==== Extracted material
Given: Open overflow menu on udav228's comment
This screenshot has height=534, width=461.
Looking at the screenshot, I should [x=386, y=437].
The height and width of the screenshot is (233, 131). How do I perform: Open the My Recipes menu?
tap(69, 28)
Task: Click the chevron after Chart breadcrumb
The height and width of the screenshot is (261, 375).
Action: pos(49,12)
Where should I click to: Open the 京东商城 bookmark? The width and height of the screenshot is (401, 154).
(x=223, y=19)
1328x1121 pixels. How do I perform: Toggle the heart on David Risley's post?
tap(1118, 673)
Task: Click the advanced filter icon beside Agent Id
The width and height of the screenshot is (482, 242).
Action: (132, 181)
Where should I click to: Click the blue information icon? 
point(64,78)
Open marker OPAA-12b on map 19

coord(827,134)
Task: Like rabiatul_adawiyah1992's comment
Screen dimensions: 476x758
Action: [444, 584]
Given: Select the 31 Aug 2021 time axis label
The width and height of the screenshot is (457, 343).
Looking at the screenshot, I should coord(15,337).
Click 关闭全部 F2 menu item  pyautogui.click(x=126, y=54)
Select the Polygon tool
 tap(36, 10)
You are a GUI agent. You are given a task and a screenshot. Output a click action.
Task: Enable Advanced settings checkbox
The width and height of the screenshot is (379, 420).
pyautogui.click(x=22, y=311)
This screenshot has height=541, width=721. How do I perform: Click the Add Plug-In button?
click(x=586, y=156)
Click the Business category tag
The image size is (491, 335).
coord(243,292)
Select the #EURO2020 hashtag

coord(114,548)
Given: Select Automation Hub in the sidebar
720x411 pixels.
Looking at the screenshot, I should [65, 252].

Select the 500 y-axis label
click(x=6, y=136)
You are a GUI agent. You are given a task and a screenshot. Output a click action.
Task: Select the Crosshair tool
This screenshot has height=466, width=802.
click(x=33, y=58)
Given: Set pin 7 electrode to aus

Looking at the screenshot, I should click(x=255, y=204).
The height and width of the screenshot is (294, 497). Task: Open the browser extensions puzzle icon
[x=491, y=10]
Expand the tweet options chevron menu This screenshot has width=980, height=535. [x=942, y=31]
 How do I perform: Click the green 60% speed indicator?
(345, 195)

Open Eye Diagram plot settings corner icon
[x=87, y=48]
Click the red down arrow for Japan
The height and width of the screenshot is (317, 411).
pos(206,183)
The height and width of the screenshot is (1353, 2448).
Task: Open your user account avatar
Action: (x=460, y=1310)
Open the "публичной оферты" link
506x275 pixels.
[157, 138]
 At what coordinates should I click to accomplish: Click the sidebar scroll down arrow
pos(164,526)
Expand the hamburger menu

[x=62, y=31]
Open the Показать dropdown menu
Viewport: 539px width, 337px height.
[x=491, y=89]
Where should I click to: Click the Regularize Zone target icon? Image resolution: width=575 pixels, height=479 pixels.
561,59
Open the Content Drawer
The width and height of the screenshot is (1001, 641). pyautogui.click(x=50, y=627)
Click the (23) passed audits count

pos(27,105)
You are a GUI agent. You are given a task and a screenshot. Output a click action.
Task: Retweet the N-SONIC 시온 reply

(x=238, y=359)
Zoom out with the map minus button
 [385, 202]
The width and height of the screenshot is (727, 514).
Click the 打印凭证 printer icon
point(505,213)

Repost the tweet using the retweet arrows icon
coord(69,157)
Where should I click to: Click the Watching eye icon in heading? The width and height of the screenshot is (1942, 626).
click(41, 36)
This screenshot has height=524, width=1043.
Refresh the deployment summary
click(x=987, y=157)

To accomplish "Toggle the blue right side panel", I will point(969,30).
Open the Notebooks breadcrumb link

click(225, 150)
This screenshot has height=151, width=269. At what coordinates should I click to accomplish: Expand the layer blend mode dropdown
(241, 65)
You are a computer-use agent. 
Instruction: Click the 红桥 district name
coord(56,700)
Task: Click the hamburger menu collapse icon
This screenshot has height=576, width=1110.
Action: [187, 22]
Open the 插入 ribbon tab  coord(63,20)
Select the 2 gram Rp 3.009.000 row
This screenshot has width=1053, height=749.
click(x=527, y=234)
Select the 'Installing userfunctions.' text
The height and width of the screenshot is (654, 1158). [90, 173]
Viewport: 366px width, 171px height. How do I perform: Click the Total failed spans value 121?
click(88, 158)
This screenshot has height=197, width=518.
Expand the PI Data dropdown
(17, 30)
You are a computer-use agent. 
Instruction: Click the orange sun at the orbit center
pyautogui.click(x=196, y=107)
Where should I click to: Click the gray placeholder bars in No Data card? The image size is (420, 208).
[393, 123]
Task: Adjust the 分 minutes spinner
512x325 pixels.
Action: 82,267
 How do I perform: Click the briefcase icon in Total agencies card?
========
**Task objective:** Copy exactly the lines from the one with "Viewport: 366px width, 171px" down to the last line of the records above, and leave out everything else.

**Response:**
Viewport: 366px width, 171px height. How do I perform: Click the Total failed spans value 121?
click(88, 158)
This screenshot has height=197, width=518.
Expand the PI Data dropdown
(17, 30)
You are a computer-use agent. 
Instruction: Click the orange sun at the orbit center
pyautogui.click(x=196, y=107)
Where should I click to: Click the gray placeholder bars in No Data card? The image size is (420, 208).
[393, 123]
Task: Adjust the 分 minutes spinner
512x325 pixels.
Action: 82,267
 How do I perform: Click the briefcase icon in Total agencies card?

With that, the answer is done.